---------- Provided material ----------

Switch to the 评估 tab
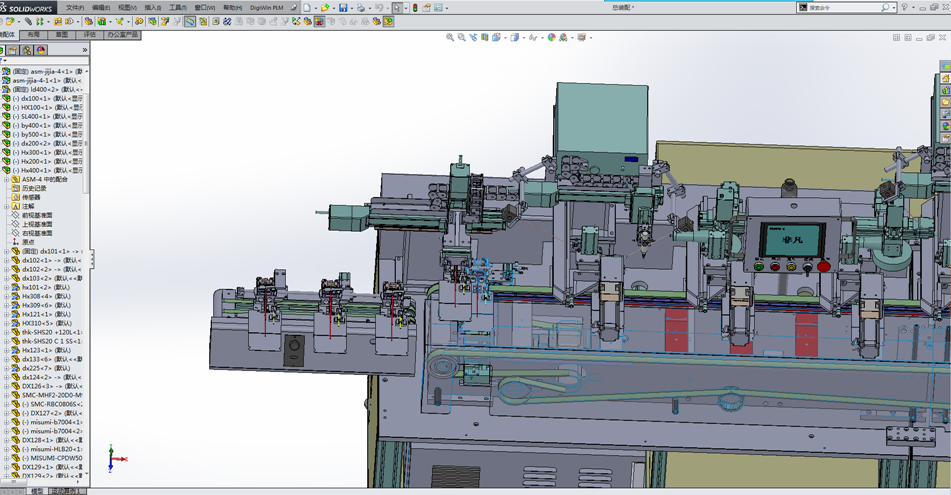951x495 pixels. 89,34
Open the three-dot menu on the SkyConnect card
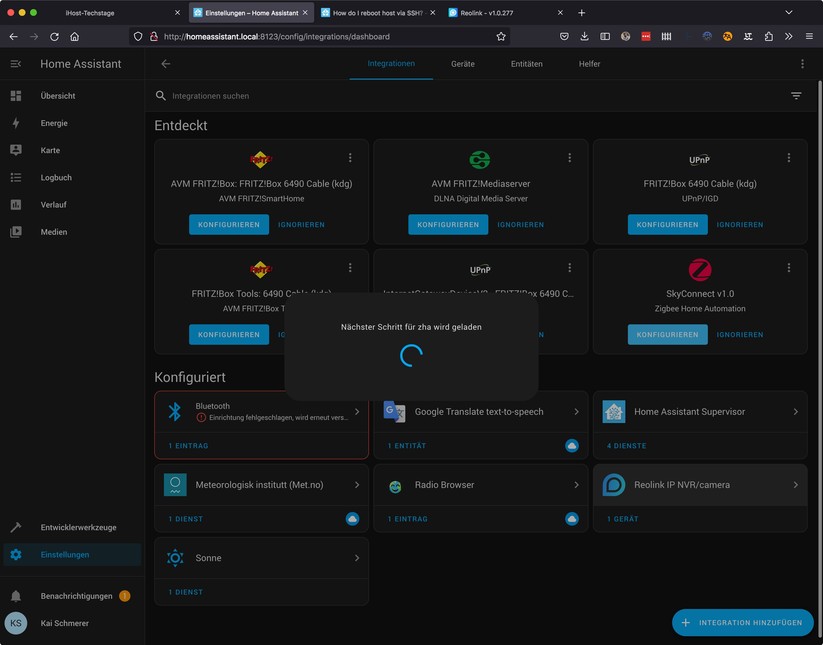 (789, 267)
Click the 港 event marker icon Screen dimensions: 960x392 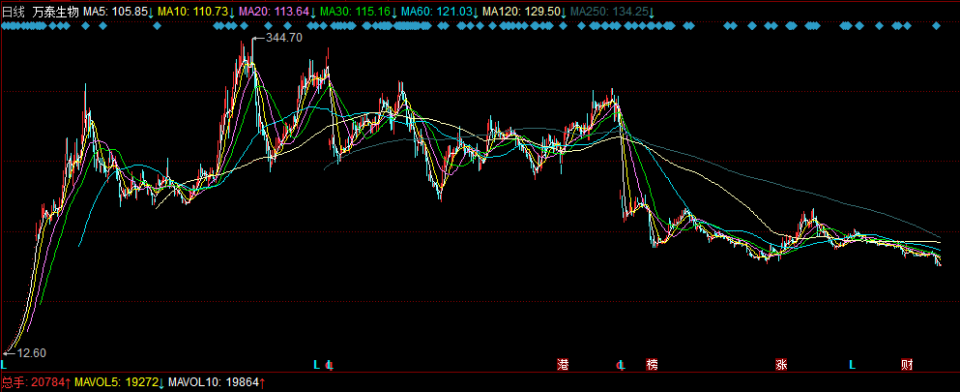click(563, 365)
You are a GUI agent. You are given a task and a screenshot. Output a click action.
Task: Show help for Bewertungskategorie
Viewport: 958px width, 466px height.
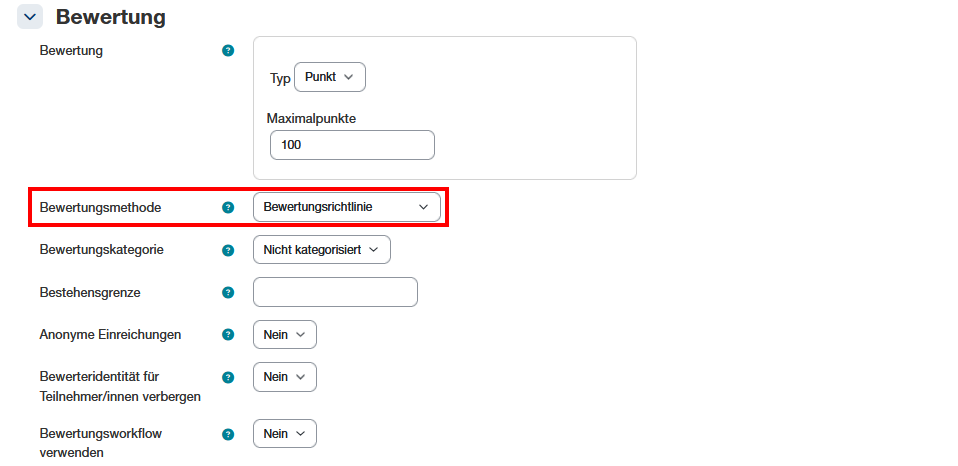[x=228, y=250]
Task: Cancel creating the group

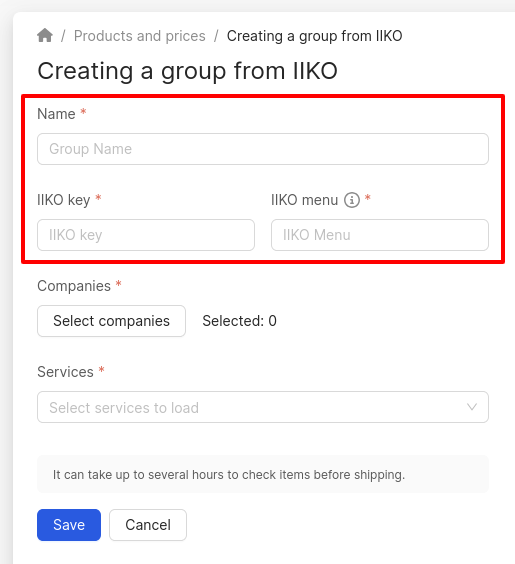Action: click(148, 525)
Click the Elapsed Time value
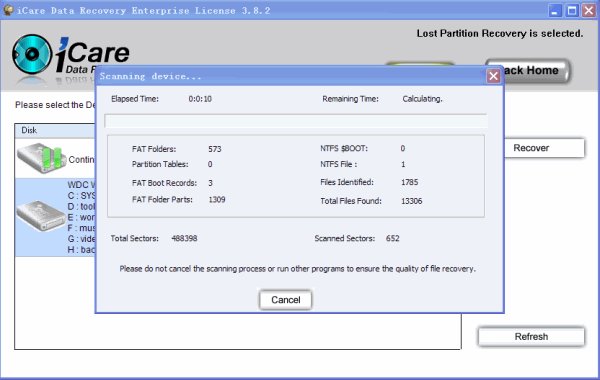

----------
---------- Provided material ----------

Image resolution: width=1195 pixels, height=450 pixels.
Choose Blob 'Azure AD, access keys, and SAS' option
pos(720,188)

----------

Exercise instructions:
Copy only these lines from the records above, exactly: the one with "Task: Cancel creating the group", the one with "Click the Elapsed Time value", and those between. Skip the pictures.

Expected answer:
Task: Cancel creating the group

Action: click(148, 525)
Click the Elapsed Time value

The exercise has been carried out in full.